Transcript: An e-Journal of Literary and Cultural Studies (Dec 2022)
John Keats and the Sensevil Sublime
Abstract
This essay is divided into two sections. In the first, I argue the conditions for the Keatsean Sensevil Sublime, drawing upon adequate resources from political (Hobbesian) and aesthetic categories (Longinus, Edmund Burke and Immanuel Kant) to showcase the expansions and limitations of this Sublimity. A close-reading of “This Living hand, now warm and capable” (Written approximately in December, 1819, published posthumously, 1898) will enhance the literariness of my argument. Gradual difference, and deference from the ‘sensible’, the most recognizable Romantic characteristic of Keatsean poetry, is observed when the agencies of comprehension, ideological subjectiveness and moral superiority are conflated with Burkean, psycho-spiritual terror and its Longinian equivalent in simplicity, nobility and rhetoric.

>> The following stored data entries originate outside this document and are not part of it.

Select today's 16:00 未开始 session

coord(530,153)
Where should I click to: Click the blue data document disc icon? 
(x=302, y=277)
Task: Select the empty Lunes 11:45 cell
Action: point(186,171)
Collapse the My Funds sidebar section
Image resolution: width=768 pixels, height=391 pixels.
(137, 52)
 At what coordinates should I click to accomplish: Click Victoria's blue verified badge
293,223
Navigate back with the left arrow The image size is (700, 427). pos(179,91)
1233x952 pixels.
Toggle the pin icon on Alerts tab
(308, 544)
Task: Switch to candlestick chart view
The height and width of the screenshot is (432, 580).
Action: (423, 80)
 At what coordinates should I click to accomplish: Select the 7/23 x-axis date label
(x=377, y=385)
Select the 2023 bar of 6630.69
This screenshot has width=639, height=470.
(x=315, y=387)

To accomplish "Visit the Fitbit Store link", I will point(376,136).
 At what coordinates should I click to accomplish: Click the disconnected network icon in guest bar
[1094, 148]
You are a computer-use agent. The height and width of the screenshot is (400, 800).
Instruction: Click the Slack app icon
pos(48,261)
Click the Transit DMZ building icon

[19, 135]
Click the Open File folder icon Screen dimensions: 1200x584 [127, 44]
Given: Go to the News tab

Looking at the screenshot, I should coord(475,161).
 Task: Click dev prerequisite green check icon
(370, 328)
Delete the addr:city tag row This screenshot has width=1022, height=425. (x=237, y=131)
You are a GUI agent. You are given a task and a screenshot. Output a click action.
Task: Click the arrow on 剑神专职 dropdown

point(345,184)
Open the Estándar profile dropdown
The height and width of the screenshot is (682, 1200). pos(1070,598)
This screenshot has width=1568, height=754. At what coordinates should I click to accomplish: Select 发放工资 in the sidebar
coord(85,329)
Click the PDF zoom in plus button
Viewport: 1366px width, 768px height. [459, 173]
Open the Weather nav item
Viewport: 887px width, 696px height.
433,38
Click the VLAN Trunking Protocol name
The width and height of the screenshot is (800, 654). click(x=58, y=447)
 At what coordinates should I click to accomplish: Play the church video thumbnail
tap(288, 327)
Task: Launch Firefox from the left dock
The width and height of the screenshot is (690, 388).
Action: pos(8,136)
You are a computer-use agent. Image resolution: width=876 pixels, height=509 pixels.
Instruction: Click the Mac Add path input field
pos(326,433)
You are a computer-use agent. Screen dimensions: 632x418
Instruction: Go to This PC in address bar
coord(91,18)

In the final section, the aforementioned sublime, evolving within putrefying sensibility against the ideological implications of the Wordsworthian egotistical sublime through de-personification of the ego and its somatocentric repositioning, shall be utilized in unearthing the potential of Keats’s less-researched sensevil sonnet, “Why did I laugh tonight? No voice can tell”, terminating in the generalization of such features and its specific contribution to the larger Romantic repository of the Keatsean sublime vis-à-vis Wordsworth.